Oniki Hayvanlı Türk Takviminde görüldüğü üzere Türklerde de çok eskiden beri bilinmekte ve törenlerle kutlanmaktadır. Türklerde Nevruz hakkında başlıca rivayet, bugünün bir kurtuluş günü olarak kabul edilmesidir. Yani Ergenekon'dan çıkıştır. İşte bu nedenle bugün Türklerde Nevruz, yeni yılın başlangıcı olarak kabul edilmiş ve günümüze kadar bayramlarda kutlanagelmiştir. Orta Asya'daki Türk topluluklarından Azeri, Kazak, Kırgız, Türkmen, Özbek, Tatar, Uygur Türkleri, Anadolu Türkleri ve Balkan Türkleri Nevruz geleneğini canlı olarak günümüze kadar yaşatmışlardır.
“Yaşlı ve tecrübeli dünyamız bize göstermiştir ki, örf ve adetlerimiz günümüz kuramlarından çok daha kıymetlidir.’’Bizi biz yapan örf ve adetlerimiz, kimliğimizin oluşmasını sağlayan özelliktir.Biz hatırlayıp yaşatmaya devam ettiğimiz sürece,bu ve benzeri kıymetli değerlerimiz daha da değerlenmeye devam edecek ve aslımızın ne olduğunu,nereden gelip,nereye gideceğimizi gösteren bir pusula olacaktır gelecek nesillerimiz için.Bu nedenle şimdiden,Türk dil ailesine mensup kan kardeşlerimizin Nevruz Bayramını en içten dilekler ile(KazakTürkçesinde’’Бата(Bata)’’günümüz Türkçesinde ‘’Kutsama veya Kutlamak)kutluyorum.

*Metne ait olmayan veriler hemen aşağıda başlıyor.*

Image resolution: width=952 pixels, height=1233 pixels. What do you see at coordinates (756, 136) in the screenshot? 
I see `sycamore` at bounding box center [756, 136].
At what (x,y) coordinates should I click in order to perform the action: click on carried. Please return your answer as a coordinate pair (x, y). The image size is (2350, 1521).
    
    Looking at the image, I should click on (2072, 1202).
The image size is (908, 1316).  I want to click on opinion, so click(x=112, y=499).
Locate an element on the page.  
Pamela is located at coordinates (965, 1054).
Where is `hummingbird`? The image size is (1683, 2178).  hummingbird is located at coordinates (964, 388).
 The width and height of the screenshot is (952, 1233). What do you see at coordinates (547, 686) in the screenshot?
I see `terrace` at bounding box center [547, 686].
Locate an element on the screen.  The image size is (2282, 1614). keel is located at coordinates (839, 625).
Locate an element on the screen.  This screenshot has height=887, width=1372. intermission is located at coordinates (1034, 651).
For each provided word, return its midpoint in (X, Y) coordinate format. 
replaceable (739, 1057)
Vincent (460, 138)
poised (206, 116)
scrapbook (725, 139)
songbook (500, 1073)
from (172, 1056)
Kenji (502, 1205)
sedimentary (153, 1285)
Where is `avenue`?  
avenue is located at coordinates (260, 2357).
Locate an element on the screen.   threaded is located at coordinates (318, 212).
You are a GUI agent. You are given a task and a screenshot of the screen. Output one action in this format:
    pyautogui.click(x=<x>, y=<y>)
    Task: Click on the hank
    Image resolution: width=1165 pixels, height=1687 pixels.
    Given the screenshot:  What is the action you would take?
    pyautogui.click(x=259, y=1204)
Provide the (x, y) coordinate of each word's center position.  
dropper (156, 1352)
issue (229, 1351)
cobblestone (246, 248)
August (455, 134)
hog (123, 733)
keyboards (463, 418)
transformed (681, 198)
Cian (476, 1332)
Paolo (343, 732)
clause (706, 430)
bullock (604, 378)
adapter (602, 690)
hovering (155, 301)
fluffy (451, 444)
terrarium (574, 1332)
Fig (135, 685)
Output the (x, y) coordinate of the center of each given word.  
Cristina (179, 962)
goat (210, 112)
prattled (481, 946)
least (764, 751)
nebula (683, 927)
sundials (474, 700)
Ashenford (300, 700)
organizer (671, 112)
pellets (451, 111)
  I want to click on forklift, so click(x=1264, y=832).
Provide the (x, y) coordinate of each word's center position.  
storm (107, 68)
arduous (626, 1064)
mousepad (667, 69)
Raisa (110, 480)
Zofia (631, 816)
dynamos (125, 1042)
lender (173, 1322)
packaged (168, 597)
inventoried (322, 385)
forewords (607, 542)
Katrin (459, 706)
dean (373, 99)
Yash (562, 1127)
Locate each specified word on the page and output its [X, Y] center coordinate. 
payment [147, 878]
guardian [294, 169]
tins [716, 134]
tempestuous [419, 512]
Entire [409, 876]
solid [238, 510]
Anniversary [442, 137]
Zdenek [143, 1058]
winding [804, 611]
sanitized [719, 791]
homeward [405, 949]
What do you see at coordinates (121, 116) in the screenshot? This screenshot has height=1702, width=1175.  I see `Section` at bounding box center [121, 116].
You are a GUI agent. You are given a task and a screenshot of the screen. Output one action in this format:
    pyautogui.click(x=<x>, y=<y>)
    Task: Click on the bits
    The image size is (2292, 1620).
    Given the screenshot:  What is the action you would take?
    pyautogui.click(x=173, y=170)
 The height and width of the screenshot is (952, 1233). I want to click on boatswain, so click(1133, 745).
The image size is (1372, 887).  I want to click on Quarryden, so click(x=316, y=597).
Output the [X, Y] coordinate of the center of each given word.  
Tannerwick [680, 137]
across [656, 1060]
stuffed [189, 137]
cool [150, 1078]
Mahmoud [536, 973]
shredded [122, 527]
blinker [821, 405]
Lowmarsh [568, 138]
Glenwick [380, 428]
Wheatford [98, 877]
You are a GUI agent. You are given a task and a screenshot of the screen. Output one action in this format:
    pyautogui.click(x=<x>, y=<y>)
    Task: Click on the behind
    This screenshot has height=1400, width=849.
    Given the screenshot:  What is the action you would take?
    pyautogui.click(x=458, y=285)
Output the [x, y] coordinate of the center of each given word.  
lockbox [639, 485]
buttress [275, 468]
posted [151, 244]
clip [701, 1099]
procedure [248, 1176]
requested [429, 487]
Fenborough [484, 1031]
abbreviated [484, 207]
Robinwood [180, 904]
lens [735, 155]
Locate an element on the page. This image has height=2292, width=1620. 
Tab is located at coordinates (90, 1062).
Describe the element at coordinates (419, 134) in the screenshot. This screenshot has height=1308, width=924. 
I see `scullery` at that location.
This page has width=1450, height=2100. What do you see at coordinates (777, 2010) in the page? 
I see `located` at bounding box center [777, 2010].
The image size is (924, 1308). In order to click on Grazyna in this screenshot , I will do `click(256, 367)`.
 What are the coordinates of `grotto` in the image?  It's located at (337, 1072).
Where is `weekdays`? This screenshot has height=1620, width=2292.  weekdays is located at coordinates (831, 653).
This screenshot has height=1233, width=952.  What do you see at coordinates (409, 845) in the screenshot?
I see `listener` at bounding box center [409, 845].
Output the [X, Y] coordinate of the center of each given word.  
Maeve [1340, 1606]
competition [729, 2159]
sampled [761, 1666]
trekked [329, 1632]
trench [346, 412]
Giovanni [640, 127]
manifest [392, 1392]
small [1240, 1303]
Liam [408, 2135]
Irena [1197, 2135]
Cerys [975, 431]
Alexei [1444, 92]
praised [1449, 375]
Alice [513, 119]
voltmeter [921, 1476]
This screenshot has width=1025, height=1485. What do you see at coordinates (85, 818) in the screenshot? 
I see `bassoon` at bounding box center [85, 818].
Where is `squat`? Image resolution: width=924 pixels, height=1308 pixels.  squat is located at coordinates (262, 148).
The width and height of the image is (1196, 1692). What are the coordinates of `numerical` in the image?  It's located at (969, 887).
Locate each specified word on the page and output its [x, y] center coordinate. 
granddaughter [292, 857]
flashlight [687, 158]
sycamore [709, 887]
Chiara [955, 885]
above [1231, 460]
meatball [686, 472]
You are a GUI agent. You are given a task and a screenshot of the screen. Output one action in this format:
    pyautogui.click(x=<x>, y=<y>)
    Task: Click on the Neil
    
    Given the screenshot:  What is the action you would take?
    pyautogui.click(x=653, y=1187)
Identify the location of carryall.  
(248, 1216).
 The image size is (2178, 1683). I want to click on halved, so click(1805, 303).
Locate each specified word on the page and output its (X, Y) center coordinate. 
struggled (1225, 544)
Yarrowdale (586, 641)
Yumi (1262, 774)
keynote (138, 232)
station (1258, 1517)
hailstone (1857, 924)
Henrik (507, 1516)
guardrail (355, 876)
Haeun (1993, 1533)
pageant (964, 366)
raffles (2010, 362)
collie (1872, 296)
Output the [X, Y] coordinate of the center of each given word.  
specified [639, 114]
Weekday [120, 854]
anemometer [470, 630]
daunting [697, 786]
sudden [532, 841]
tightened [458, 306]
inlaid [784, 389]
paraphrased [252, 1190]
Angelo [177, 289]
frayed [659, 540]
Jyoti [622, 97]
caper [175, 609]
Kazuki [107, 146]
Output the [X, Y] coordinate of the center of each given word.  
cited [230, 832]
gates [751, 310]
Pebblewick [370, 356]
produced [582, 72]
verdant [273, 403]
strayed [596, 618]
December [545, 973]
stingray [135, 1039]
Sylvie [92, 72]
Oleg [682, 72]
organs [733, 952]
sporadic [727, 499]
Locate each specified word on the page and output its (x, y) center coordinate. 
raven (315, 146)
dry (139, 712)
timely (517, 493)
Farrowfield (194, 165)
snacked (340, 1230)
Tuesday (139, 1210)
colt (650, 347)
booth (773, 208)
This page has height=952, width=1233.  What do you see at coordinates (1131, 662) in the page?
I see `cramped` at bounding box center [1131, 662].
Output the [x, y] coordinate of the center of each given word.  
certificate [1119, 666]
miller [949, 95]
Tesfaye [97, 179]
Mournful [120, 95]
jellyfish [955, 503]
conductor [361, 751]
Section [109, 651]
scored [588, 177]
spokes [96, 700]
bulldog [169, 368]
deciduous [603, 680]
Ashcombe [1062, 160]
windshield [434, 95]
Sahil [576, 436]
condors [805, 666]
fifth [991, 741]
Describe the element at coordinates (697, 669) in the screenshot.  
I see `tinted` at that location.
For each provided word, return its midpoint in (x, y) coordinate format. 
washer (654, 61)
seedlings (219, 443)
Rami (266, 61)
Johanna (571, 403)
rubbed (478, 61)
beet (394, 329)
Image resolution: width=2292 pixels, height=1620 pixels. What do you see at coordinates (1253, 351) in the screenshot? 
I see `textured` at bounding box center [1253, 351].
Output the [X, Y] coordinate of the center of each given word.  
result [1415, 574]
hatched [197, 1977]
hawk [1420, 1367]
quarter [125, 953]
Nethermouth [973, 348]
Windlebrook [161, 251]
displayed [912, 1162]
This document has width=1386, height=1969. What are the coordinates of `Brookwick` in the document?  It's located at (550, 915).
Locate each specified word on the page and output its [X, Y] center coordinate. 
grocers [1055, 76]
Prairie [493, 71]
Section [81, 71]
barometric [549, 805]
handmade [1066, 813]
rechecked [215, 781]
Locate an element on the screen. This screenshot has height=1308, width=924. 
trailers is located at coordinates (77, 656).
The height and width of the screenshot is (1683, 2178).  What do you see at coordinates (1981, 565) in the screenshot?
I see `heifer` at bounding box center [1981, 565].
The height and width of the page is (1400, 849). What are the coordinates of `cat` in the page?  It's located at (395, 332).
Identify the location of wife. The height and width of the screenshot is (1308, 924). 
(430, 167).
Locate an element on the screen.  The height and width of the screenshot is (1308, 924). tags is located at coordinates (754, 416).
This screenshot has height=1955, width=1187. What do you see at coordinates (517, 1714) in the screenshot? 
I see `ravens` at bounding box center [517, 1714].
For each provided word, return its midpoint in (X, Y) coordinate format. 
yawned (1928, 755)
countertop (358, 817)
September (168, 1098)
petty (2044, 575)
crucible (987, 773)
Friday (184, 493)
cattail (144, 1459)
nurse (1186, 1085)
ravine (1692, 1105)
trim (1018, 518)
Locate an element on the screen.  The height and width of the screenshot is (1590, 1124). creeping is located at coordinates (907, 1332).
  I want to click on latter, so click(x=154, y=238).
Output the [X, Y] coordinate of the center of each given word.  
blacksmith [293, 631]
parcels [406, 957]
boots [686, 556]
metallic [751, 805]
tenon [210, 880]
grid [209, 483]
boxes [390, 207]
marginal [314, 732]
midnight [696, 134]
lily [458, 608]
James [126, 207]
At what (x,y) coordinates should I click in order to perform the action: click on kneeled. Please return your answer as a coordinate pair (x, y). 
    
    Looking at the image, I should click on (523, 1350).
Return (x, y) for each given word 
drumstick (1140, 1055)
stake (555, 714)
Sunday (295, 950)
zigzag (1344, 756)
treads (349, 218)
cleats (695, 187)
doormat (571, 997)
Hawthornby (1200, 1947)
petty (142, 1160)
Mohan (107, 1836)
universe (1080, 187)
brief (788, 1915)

Milletin var olsun, Ұлысың оң болсын,
Bol beyaz olsun, Ақ мол болсын,
Nereye gitsede yol olsun! Қайда барса да жол болсын!
Milletin mutlu olsun, Ұлыс бақты болсын,
Dört yemek temiz olsun, Төрт түлік ақты болсын!
Milletin bereket dağıtsın, Ұлыс береке берсін,
Beladan uzak olsun, Бәле-жала жерге енсін!
Ulu milletin tok olsun, Ұлы халқым тоқ болсын,
Elbiselerin mavi olsun, Көйлектерің көк болсын!
Keder ve kaygı yok olsun, Қайғы уайым жоқ болсын,
Sevinçlerin daim olsun! Қуаныштарың көп болсын!